Posted by: Rabbi Hillel at March 22, 2005 7:18 PMbart: nothing wrong with looking out for #1 :) nothing wrong with wanting the good life :)
your ego can't be that big else you would have had a kid to carry it forward. find some 30+ year old single jewish woman and put her in the family way, that's my advice.
Posted by: cjm at March 22, 2005 7:32 PMcjm,
You sound like my boss' wife. She's trying to fix me up with some of her friends. But that's 'Hello Matrimony! Goodbye, shellfish, pork products, and Saturday afternoon college football.'
Posted by: bart at March 22, 2005 7:54 PMRobert -- sorry you have taken the implication to be your stated corollary: "you can't care because you're secular." We are all part of Nature and have a responsibility, whether the Father has drawn us to Him or not.
My quote was pointing out that Jesus did not preach the saccharine Christianity that you summarized. Luther's understanding of faith was incomplete (at least how it is preached nowadays by evangelicals).
The one thing we are sure of is that we have all been given life. It is our responsibility to respect life and carry it forward, to be fruitful and multiply.
Posted by: Randall Voth at March 22, 2005 9:07 PMbart: its always sweeter when you have to sneak it :)
Posted by: cjm at March 22, 2005 10:35 PMRandall - the corollary is a part of OJ's philosophy, he's the one my argument was for. I use such simplifications of Christian theology for him, as a way to point out to him by counter-example the ridiculousness of his simplistic world view of secular people. I realize that most other believers are capable of dealing with the complexity of life and its moral dilemmas in a more mature manner.
I agree with your conclusion. I think part of the problem stems from Bart's perception, which is widespread in modern culture, that if you are going to have children you have to go all out and provide them the best of everything. Only the best minds require, or can benefit from, the best university educations. (Not that cost correlates to the quality of education, not anymore at least). It is heartbreaking for many parents to admit, but most children will only be ordinary. And that's ok, it is the proper way of things.
Ironically, our society is so prosperous now that the ordinary, and even the substandard in intelligence and ability can live comfortable lives, yet more parents are holding back on children for fear that they will turn out so, and the parents who have children are frantically cramming them with all the expensive tutoring and activities to ensure that they do NOT turn out ordinary.
I guess the modern philosophy of life could be stated as: "the ordinary life is not worth living". And it's corrolary: "the ordinary child is not worth having".

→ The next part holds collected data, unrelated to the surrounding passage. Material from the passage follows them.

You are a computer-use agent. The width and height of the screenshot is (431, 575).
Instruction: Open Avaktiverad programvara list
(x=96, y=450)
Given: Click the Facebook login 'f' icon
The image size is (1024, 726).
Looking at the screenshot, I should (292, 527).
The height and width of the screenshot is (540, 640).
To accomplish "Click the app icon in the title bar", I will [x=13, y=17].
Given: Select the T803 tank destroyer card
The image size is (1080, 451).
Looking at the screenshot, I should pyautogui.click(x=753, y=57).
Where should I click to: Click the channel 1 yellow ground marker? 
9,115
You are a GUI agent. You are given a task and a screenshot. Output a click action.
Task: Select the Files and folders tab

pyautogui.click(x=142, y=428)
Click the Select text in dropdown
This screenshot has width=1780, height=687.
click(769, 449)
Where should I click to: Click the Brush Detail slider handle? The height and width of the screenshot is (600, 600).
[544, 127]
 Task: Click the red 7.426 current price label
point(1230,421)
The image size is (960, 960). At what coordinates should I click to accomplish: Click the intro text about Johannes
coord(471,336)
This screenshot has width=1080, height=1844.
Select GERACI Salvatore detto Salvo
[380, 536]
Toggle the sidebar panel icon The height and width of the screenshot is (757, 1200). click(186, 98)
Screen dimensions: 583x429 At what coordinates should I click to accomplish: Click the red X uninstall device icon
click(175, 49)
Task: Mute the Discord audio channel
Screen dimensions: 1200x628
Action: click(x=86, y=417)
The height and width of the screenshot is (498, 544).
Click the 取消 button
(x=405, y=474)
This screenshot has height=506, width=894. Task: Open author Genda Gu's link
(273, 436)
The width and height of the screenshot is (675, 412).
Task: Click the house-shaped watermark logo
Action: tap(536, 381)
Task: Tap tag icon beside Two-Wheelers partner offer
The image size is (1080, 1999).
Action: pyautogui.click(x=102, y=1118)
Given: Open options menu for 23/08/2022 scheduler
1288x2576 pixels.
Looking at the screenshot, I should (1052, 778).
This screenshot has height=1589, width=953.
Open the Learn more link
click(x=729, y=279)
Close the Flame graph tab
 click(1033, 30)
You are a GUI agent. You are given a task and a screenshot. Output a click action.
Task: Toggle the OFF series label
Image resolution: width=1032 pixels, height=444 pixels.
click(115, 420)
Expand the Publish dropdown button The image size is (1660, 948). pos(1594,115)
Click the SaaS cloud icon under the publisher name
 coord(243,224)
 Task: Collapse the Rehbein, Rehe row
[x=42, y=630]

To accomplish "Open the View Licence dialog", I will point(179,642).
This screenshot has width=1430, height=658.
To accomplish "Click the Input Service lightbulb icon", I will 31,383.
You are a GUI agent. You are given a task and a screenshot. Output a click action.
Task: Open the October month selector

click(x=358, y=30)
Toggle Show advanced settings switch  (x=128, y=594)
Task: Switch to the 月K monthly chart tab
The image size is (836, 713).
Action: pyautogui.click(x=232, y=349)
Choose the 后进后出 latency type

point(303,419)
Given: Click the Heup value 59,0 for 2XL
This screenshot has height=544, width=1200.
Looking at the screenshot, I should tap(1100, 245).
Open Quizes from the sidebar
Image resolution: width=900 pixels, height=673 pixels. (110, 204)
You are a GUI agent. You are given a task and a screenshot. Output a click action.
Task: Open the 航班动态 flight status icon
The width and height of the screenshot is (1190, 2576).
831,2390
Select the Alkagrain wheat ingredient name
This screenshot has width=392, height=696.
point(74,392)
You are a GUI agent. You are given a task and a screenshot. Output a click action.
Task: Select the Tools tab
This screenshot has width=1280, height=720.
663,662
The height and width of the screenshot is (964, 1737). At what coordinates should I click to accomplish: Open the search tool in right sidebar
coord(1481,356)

Posted by: Robert Duquette at March 23, 2005 12:10 AMRobert:
Yes, to the extent the secular conform themselves to standards they are incapable of arriving at through their own reason they can be quite decent.
Posted by: oj at March 23, 2005 12:13 AMRobert,
My dating habits are designed, as my dad's were, to avoid the issue of 'ordinariness.' If phenotype is the result of genetic and environmental factors, the more I skew genetics and environment to get my desired result, the more likely I am to get my desired result.
Posted by: bart at March 23, 2005 9:26 AMBart,
The problem is when your child's desired result for his/her life is not the result you desire for their life. You can genetically engineer Superman, but you can't make him put on the cape.
Robert,
That is of course true. But you can instill certain behaviors by teaching and by example. Such things as dilligence, the pursuit of excellence, a curiosity about the world at large, seriousness about money just to name a few. Generally speaking we can't browbeat our kids to become cardiologists, but we can instill an interest in the natural world and we can instill the notion of doing well in school as a value in and of itself.
Posted by: bart at March 23, 2005 11:56 AMBart: I'm really not trying to convince you to have kids. It is better for all concerned if you don't reproduce.